Calabria, spot shock dei comuni della Locride: "Venite qui, al Nord inquinamento ed epidemia"

Polemiche per lo spot dell'agenzia di Klaus Davi per la promozione turistica della Costa del Gelsomino, in Calabria. I sindaci veneti: "Vergogna". Davi: "La pubblicità comparativa esiste da 50 anni"

Uno spot per promuovere il turismo in Calabria, sulla Costa del Gelsomino, ha suscitato aspre polemiche da parte di diversi sindaci del Nord.

Il video, realizzato dall'agenzia di Klaus Davi – attuale consigliere comunale di San Luca  - invita a passare le vacanze estive al Sud anziché in "altre zone d'Italia dove i tassi di inquinamento sono alle stelle e una politica dell'ambiente suicida ha fatto sì che per decenni le polveri sottili uccidessero migliaia di persone", recita il claim della pubblicità promossa dall’Associazione dei Comuni della Locride. In Calabria invece "rispetto e salvaguardia della Natura sono una realtà che ha tutelato il territorio e la salute delle persone" e "il distanziamento sociale si pratica da 3000 anni. Una forma di civiltà e di rispetto che ha preservato queste terre da un contagio di massa come avvenuto altrove".
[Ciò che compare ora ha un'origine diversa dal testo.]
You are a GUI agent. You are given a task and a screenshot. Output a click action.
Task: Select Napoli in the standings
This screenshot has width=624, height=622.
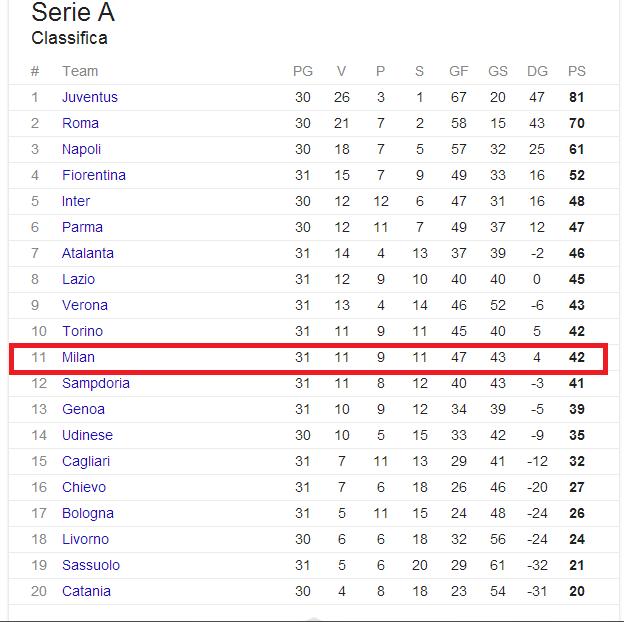point(81,149)
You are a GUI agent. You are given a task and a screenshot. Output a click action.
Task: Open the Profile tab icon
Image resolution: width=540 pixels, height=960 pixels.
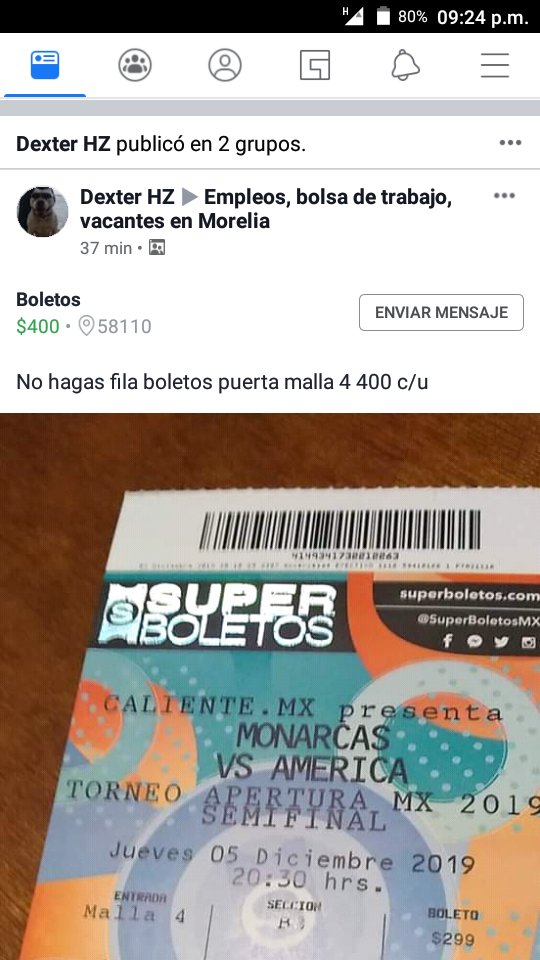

Nel video vengono mostrate immagini dalle spiagge affollatissime di famose località balneari nel Nord Italia, come Jesolo, Rimini e Rapallo. Un'altra frase incriminata nel video spiega che "oggi con il dilagare dell'epidemia nel nord Italia non sarà più possibile praticare una cultura di massa del turismo e con un sistematico sfruttamento del suolo e un impatto ambientale devastante".

Lo spot dell'associazione Comuni della Locride dura due minuti ma avrà anche versioni più gravi e una diffusione nazionale su social network e tv locali.

L'Anci Veneto ha subito stigmatizzato lo spot. "Vergogna, vergogna, vergogna. Non c'è altro commento per questa campagna pubblicitaria che non ha il minimo rispetto di quando successo al Nord in questi mesi e che ha visto morire medici, infermieri, farmacisti ed in alcuni casi anche sindaci che sono stati fino all'ultimo minuto in trincea a fianco dei cittadini. Chi oggi lancia questo spot lucra anche su questo e non porta alcun rispetto per il territorio e per le comunità", ha dichiarato il presidente di Anci Veneto e sindaco di Treviso , Mario Conte. "Questi Comuni dovrebbero imparare dal Veneto, che grazie ai sindaci ed alla Regione ha saputo far fronte ad un'emergenza straordinaria ed ora ci siamo rimboccati le macchine per far ripartire l'economia ed il turismo".

Il 'massmediologo' Davi difende il suo prodotto. "Tanto rumore per nulla. Lo spot è stato applaudito dai sindaci a Siderno in sede istituzionale 4 giorni fa. Non figurano da nessuna parte le parole ‘malattia’ e ‘covid’. Ma in alcune regioni siamo in campagna elettorale e devono lucrare consenso sulla pelle dei calabresi. Cose normali, fa parte del gioco. Dimenticavo: la pubblicità comparativa esiste da 50 anni! Se solo chi apre bocca leggesse un po’ di più…", ha detto intervenendo questa mattina nel programma 'Newsroom' di Radio Capital. "Noi abbiamo solo riportato nel claim pari pari  le frasi di una inchiesta di ‘Report’….. se vogliono contestarne i contenuti ci sta. Si sa ‘Report’ è una trasmissione scomoda per molti politici per esempio ha dimostrato che i soldi dei calabresi sono andati altrove…forse si sono arrabbiati per quello", ha aggiunto Davi, che ha rivelato anche l'intenzione di candidarsi a sindaco di Reggio Calabria.